The suspects are many, as well as the motives. To add to Rahman’s woes, Inspector Karve, the Indian police officer in charge of the case, is not merely unhelpful but is positively antagonistic. "Why will I let a Muslim from Scotland Yard shadow me?” Chowdhury peppers his novel with several red herrings to spice up the suspense. Bell was living at the Oberoi hotel. Someone seems to have searched his room, leaving it in a mess. Who did this and what was he/she looking for? How does one account for the fact that there is no blood at the spot where his body is found? 
The tunnel of the coastal road passes under a temple located at Priyadarshini Park.

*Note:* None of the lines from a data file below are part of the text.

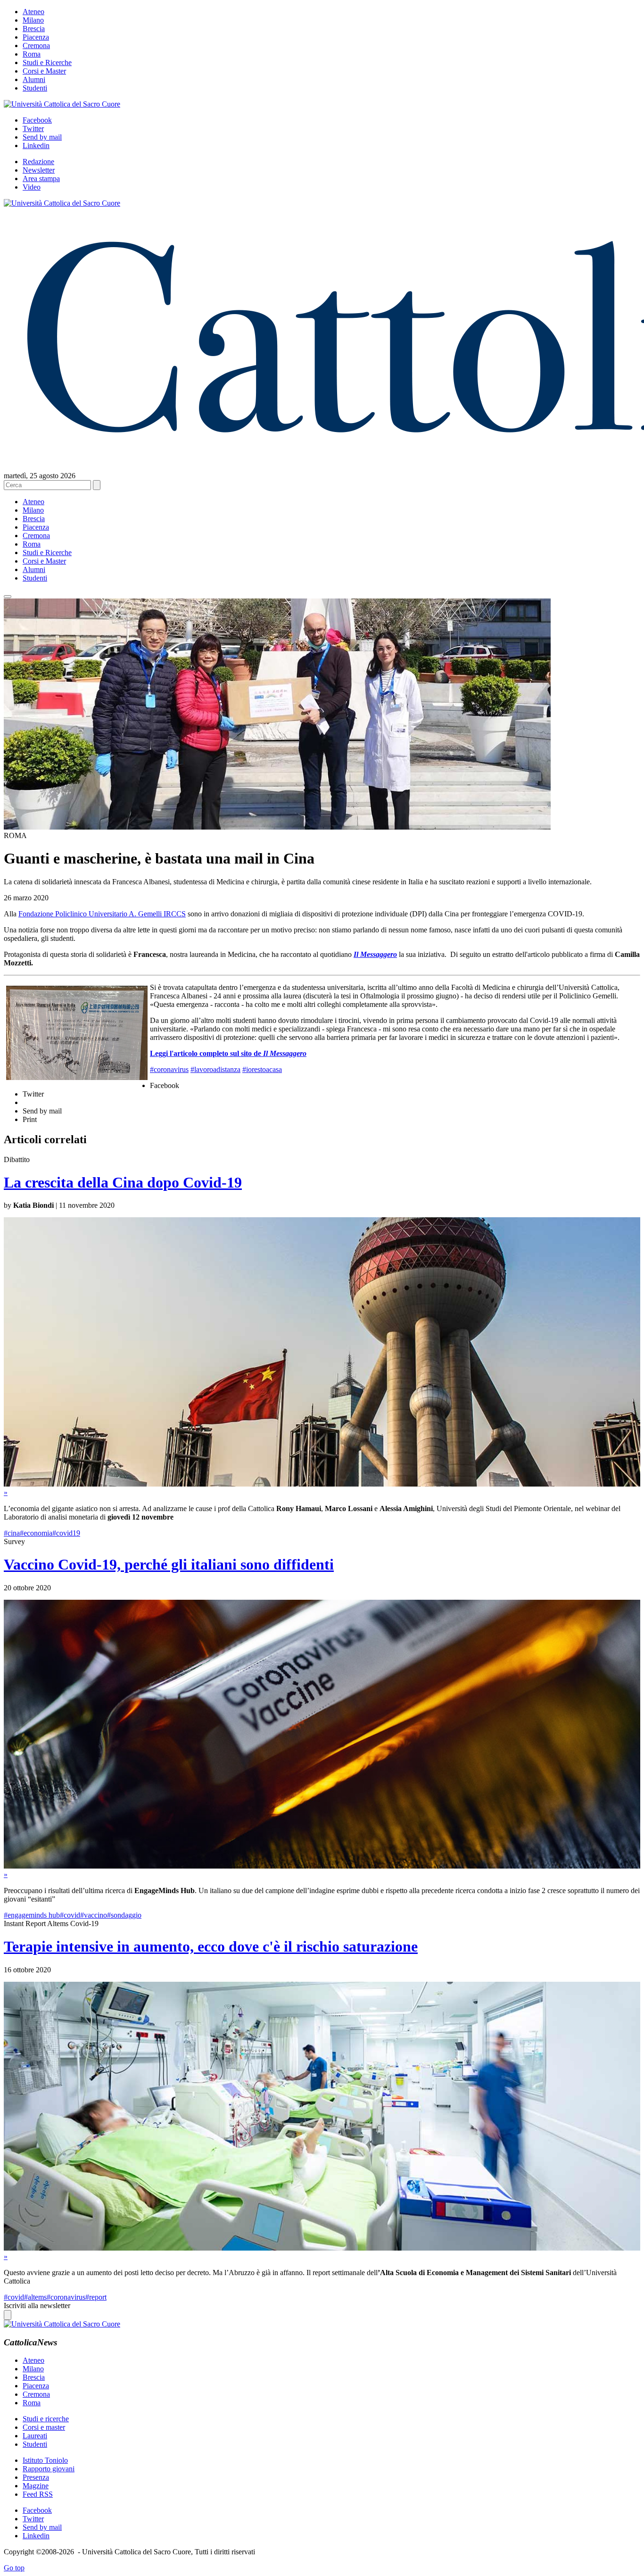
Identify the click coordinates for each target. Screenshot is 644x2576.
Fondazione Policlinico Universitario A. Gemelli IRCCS (102, 914)
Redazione (38, 162)
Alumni (34, 79)
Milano (33, 20)
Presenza (36, 2477)
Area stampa (41, 179)
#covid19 (66, 1533)
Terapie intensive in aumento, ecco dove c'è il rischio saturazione (211, 1946)
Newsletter (39, 170)
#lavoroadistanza (215, 1069)
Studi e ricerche (46, 2419)
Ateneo (33, 12)
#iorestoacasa (262, 1069)
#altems (35, 2297)
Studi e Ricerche (47, 62)
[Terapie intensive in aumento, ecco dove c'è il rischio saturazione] (322, 2248)
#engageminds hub (32, 1915)
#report (96, 2297)
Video (32, 187)
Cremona (36, 46)
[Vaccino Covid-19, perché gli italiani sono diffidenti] (322, 1866)
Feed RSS (38, 2494)
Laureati (35, 2436)
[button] (7, 596)
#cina (12, 1533)
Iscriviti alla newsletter (37, 2306)
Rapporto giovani (48, 2469)
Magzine (36, 2486)
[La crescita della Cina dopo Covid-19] (322, 1484)
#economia (36, 1533)
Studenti (35, 88)
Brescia (34, 29)
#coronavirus (169, 1069)
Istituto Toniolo (45, 2460)
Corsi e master (44, 2427)
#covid (70, 1915)
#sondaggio (124, 1915)
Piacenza (36, 37)
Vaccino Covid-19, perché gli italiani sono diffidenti (169, 1564)
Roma (32, 54)
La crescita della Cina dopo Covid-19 (123, 1182)
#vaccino (93, 1915)
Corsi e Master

Bell had initially wanted to demolish the temple but later agreed to relocate it at no cost to Swami Yogesh, the priest looking after it. Why does a Swami have "a pile of weapons in the corner — arrows, swords, maces, tridents, axes?” 
There are three critical persons working for Darius: Niloufer Shroff, who is being being groomed to take over the company; the "ambitious” Ronnie Engineer, and Sunil Tandel, Bell’s assistant. Was Shroff having "a possible” affair with Bell? Engineer wanted the tunnel to bypass Swami Yogesh’s temple. When Bell disagreed, why did Engineer go out of his way to placate the priest? Who is this Felix referred to in an argument between Darius and Bell whom the latter wants killed? Why is everyone so evasive about Arpin Industries, the company controlling the construction site?
And where in all this does Faraz Davar fit in? He is Darius’s father-in-law, chairman of Mehta and Sons. His health is indifferent and the reader keeps hearing that his life hangs by a thread. But his Parsi genes seem very strong and he continues to live under the care and protection of his daughter Zara, Darius’s wife. What role do they play in this saga?
Chowdhury uses several locations in Bombay effectively, including Dharavi, to create a sense of menace and danger. The dual nature of the city — the rich and the poor, the progressive and the traditional — is sharply defined. The city comes alive with Chowdhury’s descriptions which are keen, perceptive and authentic. Parsi customs and traditions are woven naturally into the fabric of the novel. Most of the plethora of characters, certainly the main protagonists, are sensitively and realistically portrayed. The pair of detectives are a perfect balance and complement each other in the performance of their task. The emotional Anjoli brings much required humor to the book with her T-shirts displaying amusing slogans and her battles with the mercurial chef who runs the restaurant in her absence. The tension never flags as Chowdhury dextrously moves backward and forward in time in a natural and seamless manner, adding to the complexity of the plot.
The novel is a gripping and delightful read. The loose ends are all eventually tied up… and Chowdhury keeps the reader guessing who the perpetrator is till the very end.                               F. G.